**Assignment:**
From the first line of the records down to the one that holds "You are a computer-use agent. Screen", transcribe each line exactly and add nothing.

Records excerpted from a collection
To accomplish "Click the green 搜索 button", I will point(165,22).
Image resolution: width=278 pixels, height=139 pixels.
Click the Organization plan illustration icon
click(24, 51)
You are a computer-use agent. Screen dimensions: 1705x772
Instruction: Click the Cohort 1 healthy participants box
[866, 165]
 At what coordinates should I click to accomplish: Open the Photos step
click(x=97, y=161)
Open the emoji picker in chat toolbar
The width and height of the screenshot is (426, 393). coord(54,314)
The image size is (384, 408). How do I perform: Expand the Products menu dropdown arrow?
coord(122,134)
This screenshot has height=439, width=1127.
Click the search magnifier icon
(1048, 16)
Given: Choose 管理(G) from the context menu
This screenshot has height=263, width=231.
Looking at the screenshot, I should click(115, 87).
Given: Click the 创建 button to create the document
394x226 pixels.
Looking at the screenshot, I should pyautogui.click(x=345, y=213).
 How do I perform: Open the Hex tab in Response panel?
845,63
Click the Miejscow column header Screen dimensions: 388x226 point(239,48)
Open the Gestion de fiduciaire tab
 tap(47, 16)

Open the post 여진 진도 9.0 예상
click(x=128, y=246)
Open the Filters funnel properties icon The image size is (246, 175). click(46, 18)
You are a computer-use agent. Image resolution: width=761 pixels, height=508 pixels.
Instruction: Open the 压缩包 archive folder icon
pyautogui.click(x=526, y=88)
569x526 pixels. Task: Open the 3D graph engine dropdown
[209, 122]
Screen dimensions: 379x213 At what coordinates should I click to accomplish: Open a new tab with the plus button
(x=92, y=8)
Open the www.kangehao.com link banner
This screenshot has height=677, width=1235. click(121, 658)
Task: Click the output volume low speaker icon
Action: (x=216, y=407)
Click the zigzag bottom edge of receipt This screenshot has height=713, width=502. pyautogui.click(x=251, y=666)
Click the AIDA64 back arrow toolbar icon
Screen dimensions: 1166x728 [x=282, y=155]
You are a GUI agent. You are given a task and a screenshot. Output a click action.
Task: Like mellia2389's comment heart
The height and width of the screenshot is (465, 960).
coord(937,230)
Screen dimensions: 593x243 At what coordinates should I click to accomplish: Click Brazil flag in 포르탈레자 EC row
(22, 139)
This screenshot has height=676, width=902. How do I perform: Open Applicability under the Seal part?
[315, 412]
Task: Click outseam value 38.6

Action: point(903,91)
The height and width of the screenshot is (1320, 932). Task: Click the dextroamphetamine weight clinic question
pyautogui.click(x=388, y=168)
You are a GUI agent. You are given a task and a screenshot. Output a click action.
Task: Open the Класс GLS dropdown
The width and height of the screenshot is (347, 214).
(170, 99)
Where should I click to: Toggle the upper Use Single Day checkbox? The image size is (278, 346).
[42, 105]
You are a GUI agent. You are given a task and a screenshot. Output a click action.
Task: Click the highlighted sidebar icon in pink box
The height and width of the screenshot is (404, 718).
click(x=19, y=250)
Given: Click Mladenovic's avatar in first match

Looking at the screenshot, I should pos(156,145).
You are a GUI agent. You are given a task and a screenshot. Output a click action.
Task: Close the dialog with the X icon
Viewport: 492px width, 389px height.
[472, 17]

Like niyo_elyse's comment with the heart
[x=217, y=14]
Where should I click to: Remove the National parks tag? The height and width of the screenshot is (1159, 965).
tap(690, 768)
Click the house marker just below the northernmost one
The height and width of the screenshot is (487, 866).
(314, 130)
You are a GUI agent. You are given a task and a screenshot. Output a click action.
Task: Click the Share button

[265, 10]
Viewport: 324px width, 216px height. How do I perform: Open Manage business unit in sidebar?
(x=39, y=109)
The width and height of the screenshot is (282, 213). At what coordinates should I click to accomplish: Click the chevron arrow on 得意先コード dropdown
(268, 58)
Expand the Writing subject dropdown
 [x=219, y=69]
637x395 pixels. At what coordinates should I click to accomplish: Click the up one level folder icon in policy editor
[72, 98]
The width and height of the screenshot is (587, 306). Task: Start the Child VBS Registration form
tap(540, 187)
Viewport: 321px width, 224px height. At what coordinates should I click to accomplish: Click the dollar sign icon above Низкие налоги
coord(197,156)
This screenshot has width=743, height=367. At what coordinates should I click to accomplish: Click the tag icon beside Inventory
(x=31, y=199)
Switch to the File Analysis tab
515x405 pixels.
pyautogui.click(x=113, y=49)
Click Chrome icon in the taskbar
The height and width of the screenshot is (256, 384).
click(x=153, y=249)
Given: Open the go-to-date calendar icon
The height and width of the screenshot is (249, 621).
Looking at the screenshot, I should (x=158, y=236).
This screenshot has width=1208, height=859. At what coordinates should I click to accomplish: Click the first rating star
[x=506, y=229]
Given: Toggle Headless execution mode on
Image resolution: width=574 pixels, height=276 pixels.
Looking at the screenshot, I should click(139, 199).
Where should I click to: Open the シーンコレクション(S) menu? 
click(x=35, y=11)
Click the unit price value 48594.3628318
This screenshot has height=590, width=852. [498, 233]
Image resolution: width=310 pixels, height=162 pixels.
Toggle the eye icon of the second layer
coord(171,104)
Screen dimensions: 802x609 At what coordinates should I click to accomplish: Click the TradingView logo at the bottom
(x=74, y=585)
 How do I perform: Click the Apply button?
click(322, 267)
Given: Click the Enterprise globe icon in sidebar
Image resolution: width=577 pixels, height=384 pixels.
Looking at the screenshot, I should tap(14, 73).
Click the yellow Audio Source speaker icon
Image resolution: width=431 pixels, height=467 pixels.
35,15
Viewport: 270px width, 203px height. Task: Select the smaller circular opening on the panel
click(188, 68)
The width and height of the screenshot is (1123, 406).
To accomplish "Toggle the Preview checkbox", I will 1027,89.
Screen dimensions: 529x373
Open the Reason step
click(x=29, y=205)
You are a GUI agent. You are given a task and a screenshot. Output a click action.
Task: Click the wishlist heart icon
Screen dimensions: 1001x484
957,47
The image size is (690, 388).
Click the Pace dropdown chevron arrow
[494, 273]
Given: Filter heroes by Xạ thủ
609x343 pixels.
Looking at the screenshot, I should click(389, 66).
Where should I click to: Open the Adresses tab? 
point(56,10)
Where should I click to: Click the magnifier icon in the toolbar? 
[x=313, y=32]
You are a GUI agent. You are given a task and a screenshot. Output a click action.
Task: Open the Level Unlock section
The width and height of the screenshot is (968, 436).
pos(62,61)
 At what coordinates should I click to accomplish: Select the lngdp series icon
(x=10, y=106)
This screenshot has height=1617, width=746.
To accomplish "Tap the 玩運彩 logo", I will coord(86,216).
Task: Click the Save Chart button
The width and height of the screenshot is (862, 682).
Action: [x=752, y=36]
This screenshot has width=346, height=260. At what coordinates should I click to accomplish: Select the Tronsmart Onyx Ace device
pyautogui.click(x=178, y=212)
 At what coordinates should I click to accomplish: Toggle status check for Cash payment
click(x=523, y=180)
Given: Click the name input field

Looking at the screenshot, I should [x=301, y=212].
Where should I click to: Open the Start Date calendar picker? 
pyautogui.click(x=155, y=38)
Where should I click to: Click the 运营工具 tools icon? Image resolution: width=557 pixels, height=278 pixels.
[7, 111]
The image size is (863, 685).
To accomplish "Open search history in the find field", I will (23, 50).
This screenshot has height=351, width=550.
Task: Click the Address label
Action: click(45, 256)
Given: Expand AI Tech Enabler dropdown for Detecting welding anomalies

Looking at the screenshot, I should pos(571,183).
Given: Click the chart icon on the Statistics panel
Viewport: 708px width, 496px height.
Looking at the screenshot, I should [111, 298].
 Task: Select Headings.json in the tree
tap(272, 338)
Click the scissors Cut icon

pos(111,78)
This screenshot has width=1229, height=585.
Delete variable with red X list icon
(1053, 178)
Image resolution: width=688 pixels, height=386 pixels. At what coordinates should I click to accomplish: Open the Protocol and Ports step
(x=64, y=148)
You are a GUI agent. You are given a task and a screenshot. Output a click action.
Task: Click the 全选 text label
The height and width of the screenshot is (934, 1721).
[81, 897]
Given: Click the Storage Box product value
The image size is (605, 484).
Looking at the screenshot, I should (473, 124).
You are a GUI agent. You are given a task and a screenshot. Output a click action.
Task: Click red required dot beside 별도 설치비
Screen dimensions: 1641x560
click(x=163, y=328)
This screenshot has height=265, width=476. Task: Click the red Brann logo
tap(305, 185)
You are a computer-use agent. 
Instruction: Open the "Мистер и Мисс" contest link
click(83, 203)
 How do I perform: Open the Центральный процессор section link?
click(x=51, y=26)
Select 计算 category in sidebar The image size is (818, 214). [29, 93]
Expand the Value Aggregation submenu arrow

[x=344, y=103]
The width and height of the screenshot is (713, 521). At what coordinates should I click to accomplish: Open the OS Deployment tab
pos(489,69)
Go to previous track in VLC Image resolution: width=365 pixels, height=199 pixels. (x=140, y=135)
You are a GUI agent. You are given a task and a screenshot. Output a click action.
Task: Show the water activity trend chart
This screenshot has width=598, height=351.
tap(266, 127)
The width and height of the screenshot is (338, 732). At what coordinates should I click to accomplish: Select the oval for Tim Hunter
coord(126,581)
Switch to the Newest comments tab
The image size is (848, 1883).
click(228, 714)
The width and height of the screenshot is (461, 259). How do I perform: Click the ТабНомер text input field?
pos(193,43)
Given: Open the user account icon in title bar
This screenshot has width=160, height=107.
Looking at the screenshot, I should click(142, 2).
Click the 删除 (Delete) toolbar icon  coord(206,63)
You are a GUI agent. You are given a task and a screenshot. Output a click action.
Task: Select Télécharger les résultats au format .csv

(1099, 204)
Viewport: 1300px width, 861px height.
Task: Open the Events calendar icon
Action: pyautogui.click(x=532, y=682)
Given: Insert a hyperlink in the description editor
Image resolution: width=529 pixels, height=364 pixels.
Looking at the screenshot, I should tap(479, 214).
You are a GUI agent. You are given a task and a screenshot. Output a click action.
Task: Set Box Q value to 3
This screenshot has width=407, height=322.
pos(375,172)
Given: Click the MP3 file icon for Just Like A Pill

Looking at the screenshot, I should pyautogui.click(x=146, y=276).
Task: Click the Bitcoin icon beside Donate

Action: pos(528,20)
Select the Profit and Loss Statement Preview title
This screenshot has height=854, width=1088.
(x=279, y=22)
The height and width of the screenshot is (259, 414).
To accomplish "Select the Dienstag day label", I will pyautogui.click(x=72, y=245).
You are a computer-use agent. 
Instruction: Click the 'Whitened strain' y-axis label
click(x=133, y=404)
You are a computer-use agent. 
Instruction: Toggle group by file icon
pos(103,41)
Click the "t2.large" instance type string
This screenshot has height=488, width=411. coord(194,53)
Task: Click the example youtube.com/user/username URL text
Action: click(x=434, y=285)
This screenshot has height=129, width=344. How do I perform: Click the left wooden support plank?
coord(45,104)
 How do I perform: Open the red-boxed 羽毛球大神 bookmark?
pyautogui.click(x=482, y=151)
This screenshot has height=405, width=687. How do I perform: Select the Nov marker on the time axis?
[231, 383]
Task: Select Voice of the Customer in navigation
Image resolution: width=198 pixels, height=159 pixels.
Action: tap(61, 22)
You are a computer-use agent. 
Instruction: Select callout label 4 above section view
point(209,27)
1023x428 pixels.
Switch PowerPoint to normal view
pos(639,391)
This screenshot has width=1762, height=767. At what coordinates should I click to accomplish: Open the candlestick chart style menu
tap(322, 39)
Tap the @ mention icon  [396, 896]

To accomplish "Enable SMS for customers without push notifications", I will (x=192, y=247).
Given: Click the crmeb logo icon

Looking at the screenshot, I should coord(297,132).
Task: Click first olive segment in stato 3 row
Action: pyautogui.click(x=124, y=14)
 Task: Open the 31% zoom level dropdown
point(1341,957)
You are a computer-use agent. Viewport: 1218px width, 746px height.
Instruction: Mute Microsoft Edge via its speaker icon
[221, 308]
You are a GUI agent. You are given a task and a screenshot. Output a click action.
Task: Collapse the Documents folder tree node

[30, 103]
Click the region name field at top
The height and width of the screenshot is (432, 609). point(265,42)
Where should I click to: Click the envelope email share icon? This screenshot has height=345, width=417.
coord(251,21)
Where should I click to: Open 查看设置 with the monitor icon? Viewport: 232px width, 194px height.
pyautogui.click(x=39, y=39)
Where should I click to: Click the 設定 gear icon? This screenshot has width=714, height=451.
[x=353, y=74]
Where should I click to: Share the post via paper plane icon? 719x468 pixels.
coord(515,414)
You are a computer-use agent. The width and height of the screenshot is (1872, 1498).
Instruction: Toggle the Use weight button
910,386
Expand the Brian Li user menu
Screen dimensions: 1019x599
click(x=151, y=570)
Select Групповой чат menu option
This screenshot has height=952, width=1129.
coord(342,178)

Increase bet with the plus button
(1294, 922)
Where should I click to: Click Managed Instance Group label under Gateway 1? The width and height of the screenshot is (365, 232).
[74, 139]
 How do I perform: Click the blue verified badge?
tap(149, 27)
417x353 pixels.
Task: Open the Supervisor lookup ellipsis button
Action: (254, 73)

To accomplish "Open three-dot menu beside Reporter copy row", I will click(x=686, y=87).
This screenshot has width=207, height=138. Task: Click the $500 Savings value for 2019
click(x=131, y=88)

**The completed task:**
To accomplish "Click the green 搜索 button", I will point(165,22).
Image resolution: width=278 pixels, height=139 pixels.
Click the Organization plan illustration icon
click(24, 51)
You are a computer-use agent. Screen dimensions: 1705x772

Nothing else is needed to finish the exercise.